No conto epônimo do escritor
curitibano, temos uma professora
apaixonada por um aluno. No início, ela irrita-se pelo fato de o rapaz advogar a traição de Capitu.
Segundo ele, não se trata de "debate literário", mas de "questão
pessoal": Capitu é uma "simples
mulherinha à-toa".
Para os personagens de Trevisan, 78, não há sutileza nem meio-tom. Pessoas traem. Escravas de
emoções abissais e dos instintos
mais incontroláveis, também copulam o tempo todo. Das crianças
aos velhos, do malandro ao delegado. No intervalo, desconfiam,
enganam, ameaçam e matam.
Já se falou do caráter minimalista da prosa do autor ou, como o
crítico Alfredo Bosi definiu, de
"sua voluntária pobreza de
meios". Esse atributo está representado na frugalidade do estilo,
no tamanho reduzido dos contos,
mas também na repetição das situações, dos caracteres e das condições espaço-temporais.
Os personagens surgem enredados numa Curitiba semiprovinciana, cujo processo de modernização nunca se completa. Se
há um travesti que clama não viver "sem pó e a pedra" e a presença de uma solitária câmera de segurança, muito mais fortes são as
menções ao licorzinho de uva, à
antiga marchinha de Carnaval, à
pracinha, ao trenzinho que não
pára de apitar. É interessante o
uso expressivo do diminutivo
diante da sordidez e do apelo sexual dos contos. Se, por um lado,
sugere um estádio de inocência
incompatível com a exibição de
taras e obsessões, por outro, parece interromper a meio caminho o
processo de dissolução em que se
encontram os personagens.
Dessa forma, aprisionadas numa condição moral entre a inocência e a depravação, essas criaturas espelham a "cidade social"

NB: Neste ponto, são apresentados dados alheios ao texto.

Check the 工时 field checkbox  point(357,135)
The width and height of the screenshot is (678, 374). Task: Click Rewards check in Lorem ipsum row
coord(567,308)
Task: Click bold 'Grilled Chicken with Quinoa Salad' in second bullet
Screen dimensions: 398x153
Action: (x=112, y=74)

estacionária no curso da modernização. Ao ouvir que "Curitiba já
não é a mesma", um personagem
reflete que o inverno anda "cada
ano mais gélido".
O frio dos descampados rurais
entra, assim, sorrateiro (como um
"terrorista") no espaço urbano de
Curitiba, lembrando que, embora
a cidade tenha se desenvolvido, as
forças da natureza, sejam elas atmosféricas ou ligadas a pulsões
instintivas, podem atacar qualquer um, a qualquer momento.

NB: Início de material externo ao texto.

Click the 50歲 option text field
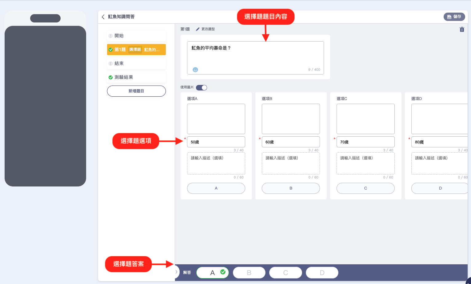 tap(216, 142)
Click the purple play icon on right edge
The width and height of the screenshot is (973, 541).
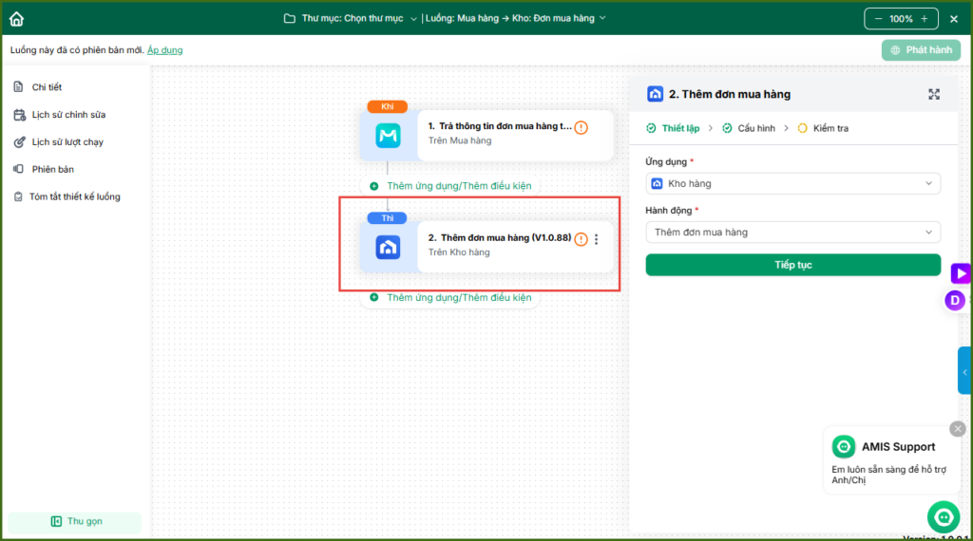961,273
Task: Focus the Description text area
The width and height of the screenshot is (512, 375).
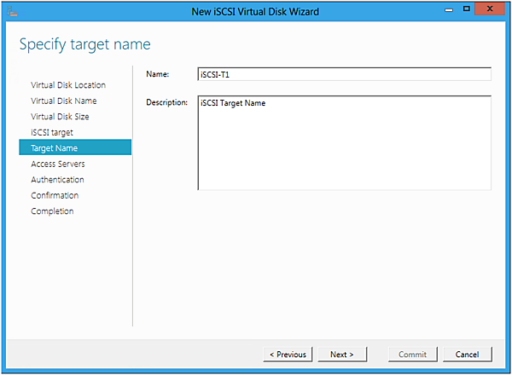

Capitu, irremediavelmente ligada à adúltera Bovary, não tem direito à defesa no universo de Trevisan. Sentenciada de antemão
pelo provincianismo arcaico que
perdura nas estruturas semimodernas de uma sociedade pós-agrária, está aqui destinada não só
à traição, mas às agruras de uma
existência tacanha, sem remissão
nem degredo.
Ao contrário da heroína de Machado, "enjeitada na Suíça", a
professora resigna-se com o "calvário" de humilhações a que se
submete em nome do amado:
"Condenada a vigiá-lo, a guardá-lo, a sempre esperá-lo". Sua Suíça
é aqui. Curitiba, Brasil.
Capitu Sou Eu
Autor: Dalton Trevisan
Editora: Record
Quanto: R$ 19 (114 págs.)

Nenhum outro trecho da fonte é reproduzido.